* **Pixel coordinate grounding data**:

┄┄┄┄┄┄

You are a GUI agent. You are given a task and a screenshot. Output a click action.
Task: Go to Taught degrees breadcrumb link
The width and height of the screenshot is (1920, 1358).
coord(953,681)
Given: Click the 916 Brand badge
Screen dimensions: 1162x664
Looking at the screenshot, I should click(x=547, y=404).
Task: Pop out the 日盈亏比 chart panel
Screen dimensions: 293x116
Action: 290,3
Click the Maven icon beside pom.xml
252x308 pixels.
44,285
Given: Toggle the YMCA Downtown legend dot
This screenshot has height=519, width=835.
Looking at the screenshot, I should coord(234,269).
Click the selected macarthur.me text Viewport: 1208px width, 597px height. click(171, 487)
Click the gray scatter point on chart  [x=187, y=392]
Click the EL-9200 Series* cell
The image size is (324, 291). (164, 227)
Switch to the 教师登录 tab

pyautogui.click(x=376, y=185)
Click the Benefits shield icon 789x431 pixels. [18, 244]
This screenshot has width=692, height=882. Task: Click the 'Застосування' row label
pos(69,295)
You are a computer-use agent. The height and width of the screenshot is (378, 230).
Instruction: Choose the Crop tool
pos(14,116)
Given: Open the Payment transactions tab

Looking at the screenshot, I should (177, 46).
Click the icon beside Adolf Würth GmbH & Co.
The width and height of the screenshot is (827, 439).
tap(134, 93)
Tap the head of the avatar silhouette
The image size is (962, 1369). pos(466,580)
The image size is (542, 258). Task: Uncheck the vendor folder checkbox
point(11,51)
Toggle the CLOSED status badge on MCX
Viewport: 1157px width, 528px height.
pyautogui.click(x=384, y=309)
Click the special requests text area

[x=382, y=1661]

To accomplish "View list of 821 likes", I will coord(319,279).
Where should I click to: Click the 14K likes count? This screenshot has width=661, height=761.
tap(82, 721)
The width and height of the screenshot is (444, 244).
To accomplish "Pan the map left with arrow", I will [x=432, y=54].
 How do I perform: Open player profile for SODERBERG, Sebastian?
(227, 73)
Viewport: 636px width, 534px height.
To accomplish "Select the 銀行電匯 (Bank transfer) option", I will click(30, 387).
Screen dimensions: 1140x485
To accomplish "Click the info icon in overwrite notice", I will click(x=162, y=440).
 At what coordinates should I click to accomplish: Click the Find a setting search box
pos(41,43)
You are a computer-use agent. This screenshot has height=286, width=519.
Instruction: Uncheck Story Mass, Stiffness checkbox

┄┄┄┄┄┄

* **Required work**:
If a line in the records above holds the string "Toggle", copy it.

* **Response to the task**:
Given: Toggle the YMCA Downtown legend dot
Toggle the CLOSED status badge on MCX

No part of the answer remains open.